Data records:
--- Begin ---

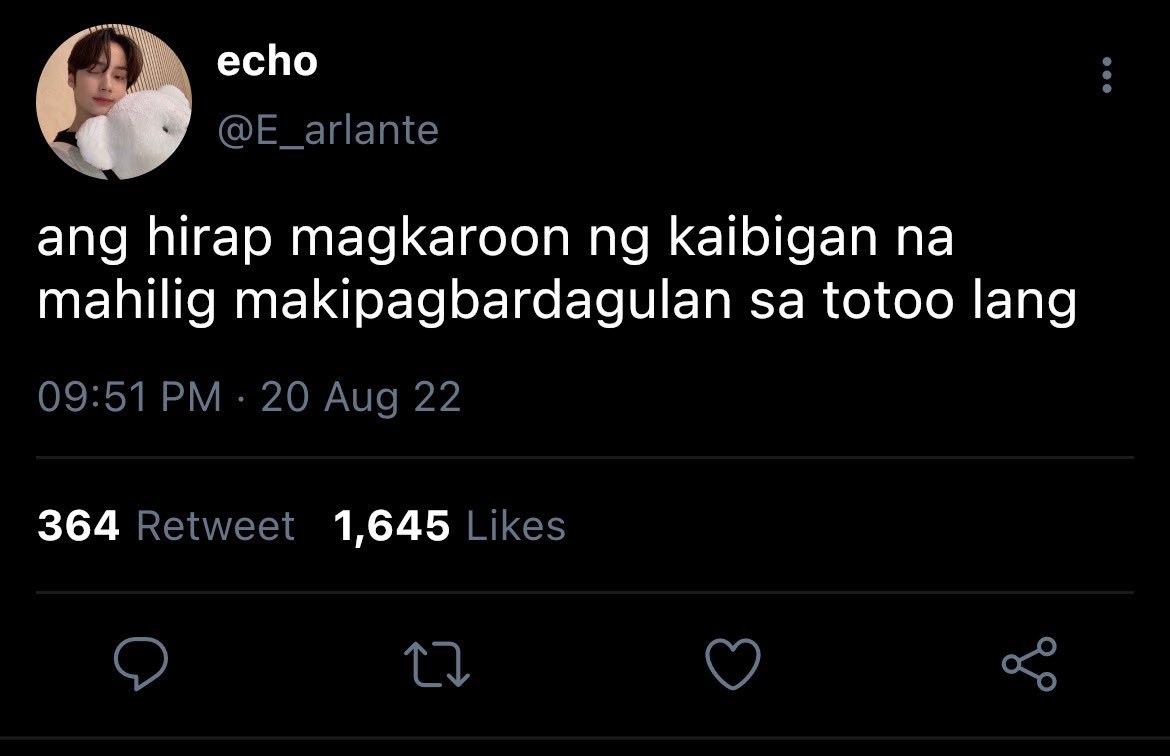Click the Retweet label text
Screen dimensions: 1170x756
(216, 526)
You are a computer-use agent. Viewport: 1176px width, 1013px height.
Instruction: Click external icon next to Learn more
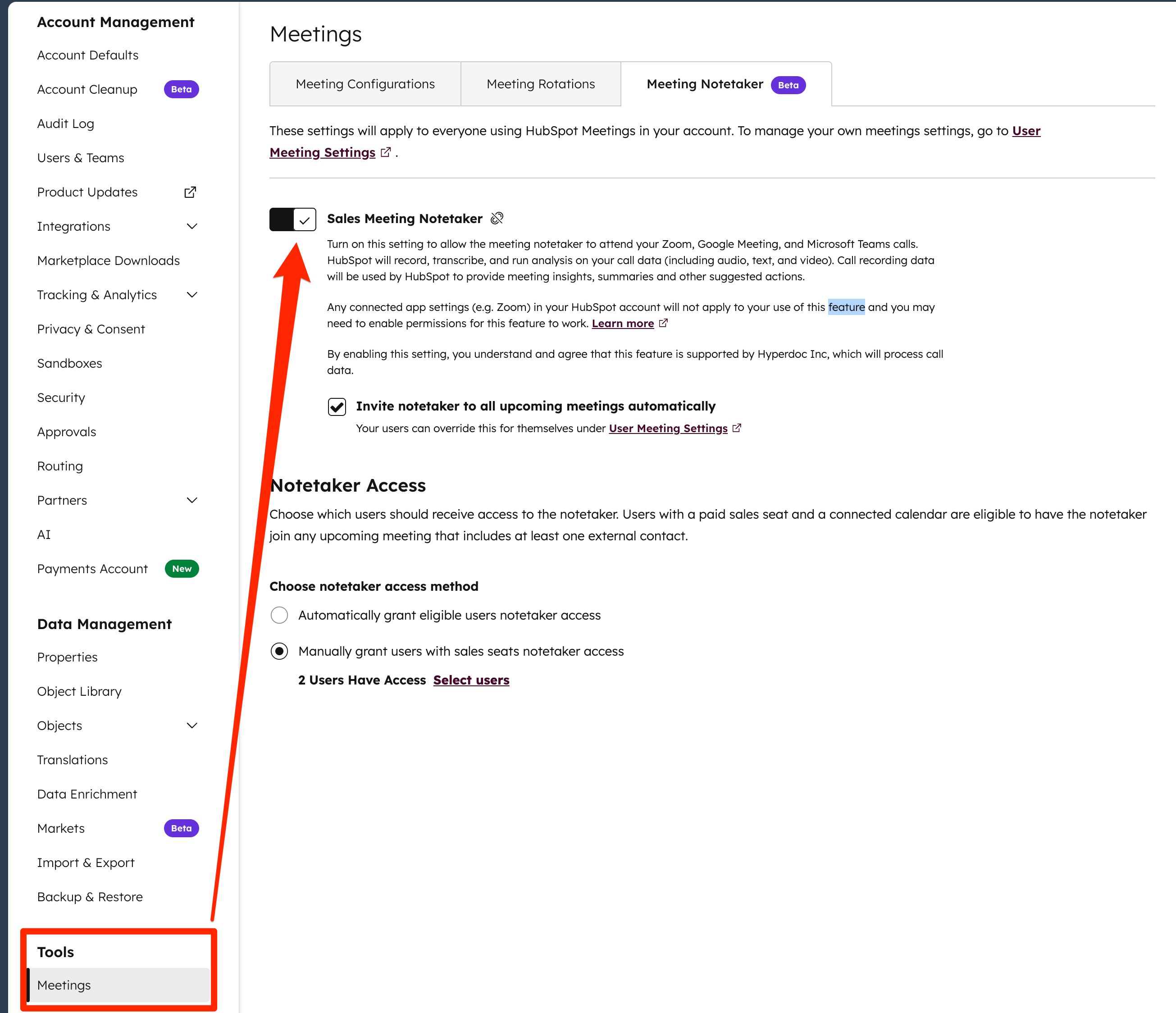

--- End ---

Task objective =
Please format the lines from the one containing "You are a computer-use" through the end of the listing as a numbered list, skipping blank lines. Leave the pictures out of your answer.

Result =
1. You are a computer-use agent. Viewport: 1176px width, 1013px height.
2. Instruction: Click external icon next to Learn more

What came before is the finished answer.